框架的核心不应该是硬编码的 if/elif。工具要像插件一样注册:

from typing import Callable, Any

class ToolRegistry:
    """工具注册中心。"""
    def __init__(self):
        self._tools: dict[str, Callable] = {}
        self._schemas: list[dict] = []

    def register(self, name: str, description: str,
                 parameters: dict, handler: Callable):
        """注册一个工具。

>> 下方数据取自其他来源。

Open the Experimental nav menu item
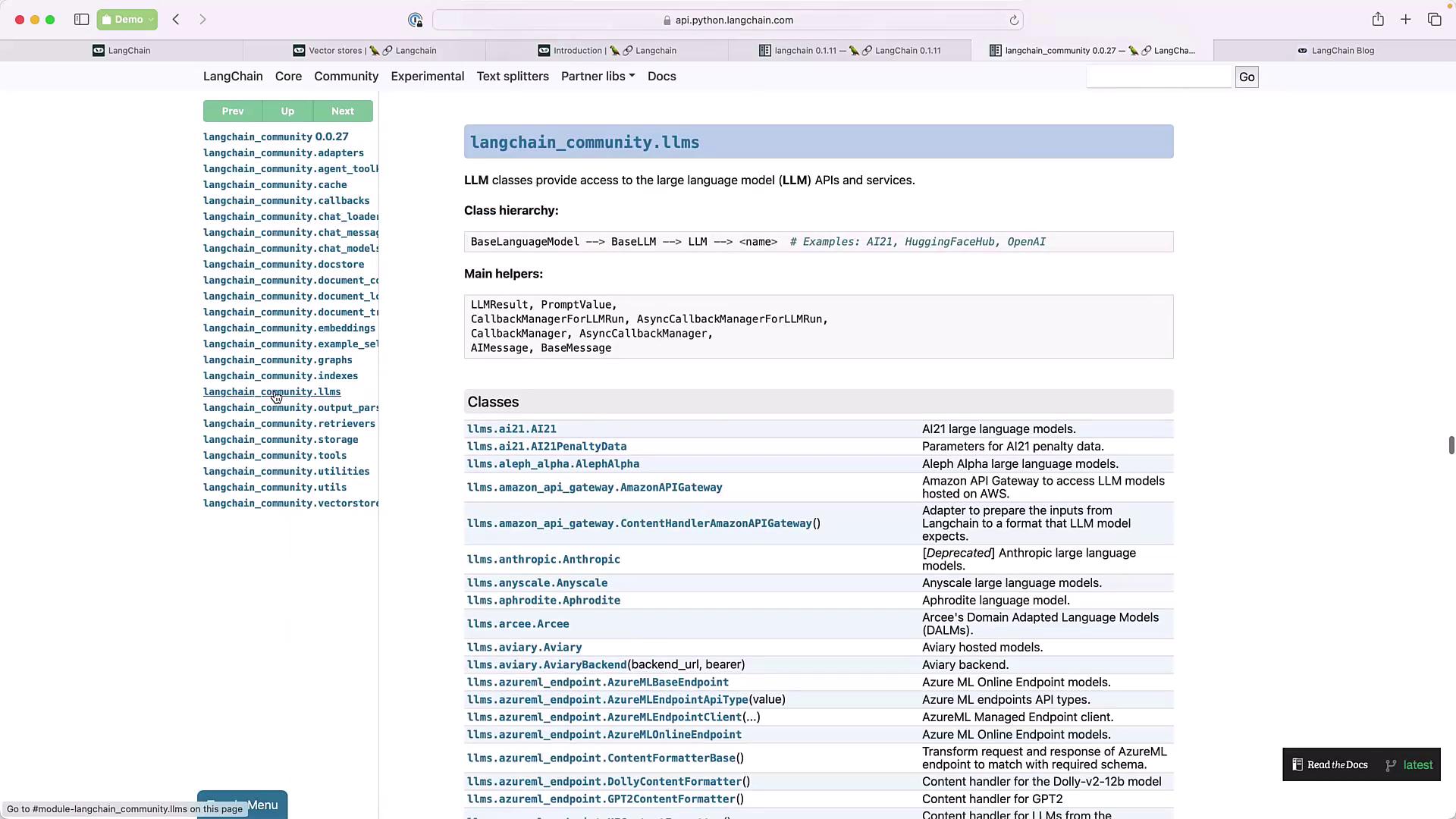This screenshot has height=819, width=1456. point(427,77)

"""
        self._tools[name] = handler
        self._schemas.append({
            "type": "function",
            "function": {
                "name": name,
                "description": description,
                "parameters": parameters
            }
        })

    def get_schemas(self) -> list[dict]:
        return self._schemas

    def execute(self, name: str, args: dict) -> str:
        if name not in self._tools:
            return json.dumps({
                "success": False,
                "error": f"未知工具: {name}",
                "available": list(self._tools.keys())
            })
        try:
            return self._tools[name](**args)
        except Exception as e:
            return json.dumps({
                "success": False,
                "error": str(e),
                "tool": name,
                "args": args
            })

# 使用
registry = ToolRegistry()
registry.register(
    name="search", description="搜索网页", parameters={...},
    handler=search_web
)
registry.register(
    name="python", description="执行 Python 代码", parameters={...},
    handler=run_python_sandboxed  # 沙箱版本
)

2. 沙箱执行

让 Agent 执行任意代码是危险的。必须用 Docker 隔离:

import subprocess, tempfile, os

SANDBOX_IMAGE = "python:3.11-slim"
MEMORY_LIMIT = "256m"
CPU_LIMIT = "1.0"
TIMEOUT = 30

def run_in_sandbox(code: str) -> str:
    """在 Docker 沙箱中执行 Python 代码。"""
    with tempfile.NamedTemporaryFile(
        mode="w", suffix=".py", delete=False
    ) as f:
        f.write(code)
        script_path = f.name

    try:
        result = subprocess.run([
            "docker", "run", "--rm",
            f"--memory={MEMORY_LIMIT}",
            f"--cpus={CPU_LIMIT}",
            "--network=none",           # 禁止网络
            "--read-only",              # 只读文件系统
            "--tmpfs=/tmp:rw,noexec",   # 仅 /tmp 可写
            "-v", f"{script_path}:/code.py:ro",
            SANDBOX_IMAGE,
            "python", "/code.py"
        ], capture_output=True, text=True, timeout=TIMEOUT)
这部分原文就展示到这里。